In 2007, he was appointed Spokesman and Director of Strategic Communications at UNRWA.

In 2014, during the war between Israel and Hamas in the Gaza Strip, he made several media appearances.

On 27 July 2014 Gunness was interviewed by David Gregory on Meet the Press; Gregory was criticized for asking Gunness to comment on unverified video footage that Gunness was not able to see.

On 30 July 2014, following a live TV interview from his office in Jerusalem with al Jazeera-Arabic Gunness broke down in tears discussing the shelling of the UNRWA schools in Gaza, which resulted in the death of 15 people.

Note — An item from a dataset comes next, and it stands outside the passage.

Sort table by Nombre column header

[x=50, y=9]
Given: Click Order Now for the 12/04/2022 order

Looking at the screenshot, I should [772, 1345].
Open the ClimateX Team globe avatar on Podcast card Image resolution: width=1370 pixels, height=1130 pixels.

In 2014, Israel’s U.N. ambassador, Ron Prosor, called for Gunness’s suspension, accusing Gunness of “an ongoing pattern of anti-Israel bias"; Gunness responded by saying: “We guard our neutrality jealously, and we have a plethora of measures that we take to guard our neutrality." This exchange took place against the backdrop of caches of rockets having been discovered at three separate UNRWA schools, and accusations by the Israeli government that UNRWA had turned over one cache of rockets to Hamas; Gunness called these allegations unsubstantiated.

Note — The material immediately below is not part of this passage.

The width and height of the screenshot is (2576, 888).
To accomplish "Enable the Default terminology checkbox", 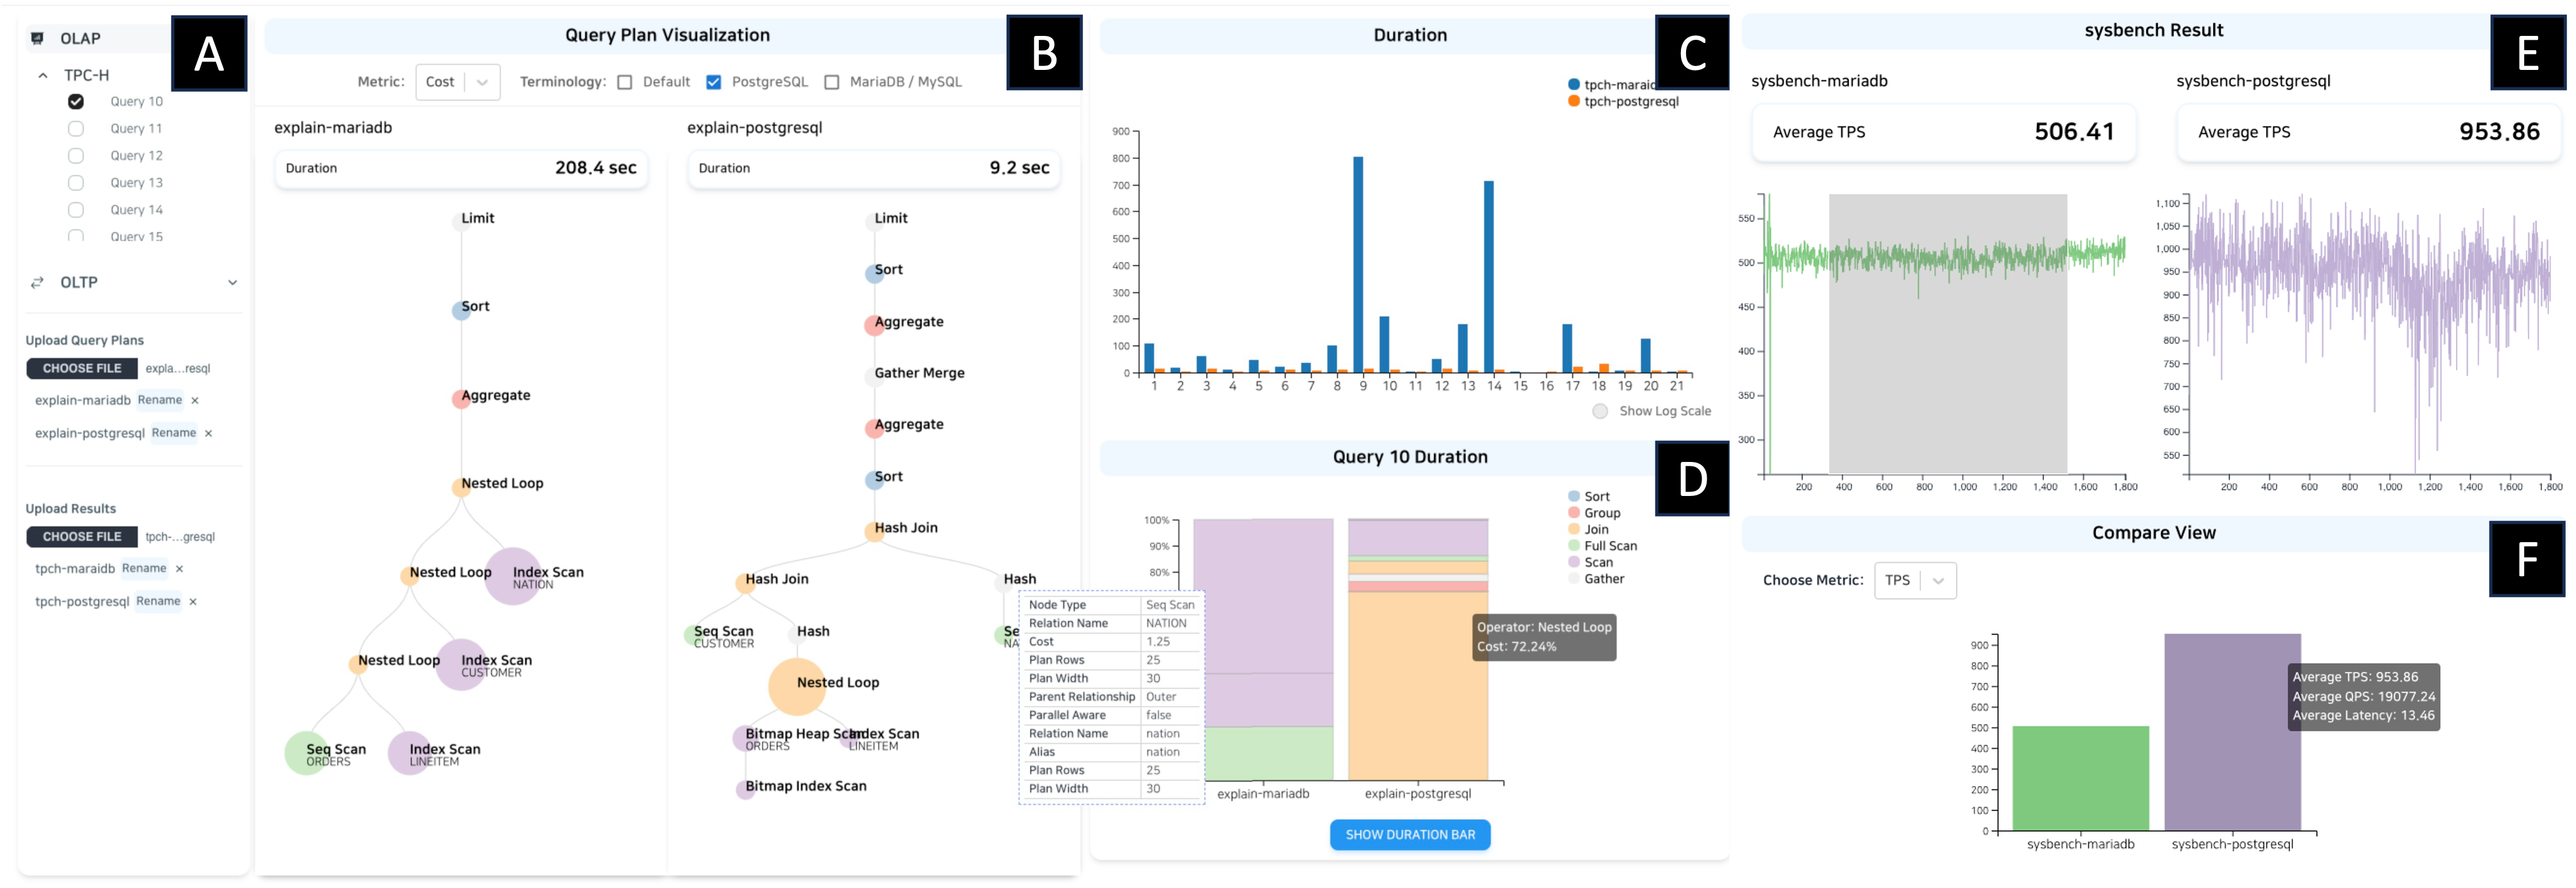I will click(625, 82).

On December 4, 2014, in response to the Jerusalem Post's publication of a piece by Palestinian activist Bassem Eid, Gunness tweeted "boycott the JPost! Don't read their lies!"; in response, the U.S. State Department issued a statement underscoring the importance that UNRWA "uphold its stated policy of neutrality." Through a spokesperson, Gunness claimed that "he was not calling for a boycott against any media outlet but instead was making his objections to a single article."

== Consulting and Myanmar advocacy ==
In 2019, Gunness left the U.N.; he founded the Myanmar Accountability Project, MAP, in 2021, and also runs the consultancy Tiresias Communications. In 2021, Gunness advocated on behalf of Kyaw Zwar Minn, Myanmar's former ambassador to the UK, as means of undermining the legitimacy of the junta that seized power in a coup d'état earlier that year. In September, 2021, MAP assisted in producing a legal opinion regarding which ambassador would be officially credentialed to represent Myanmar at the United Nations.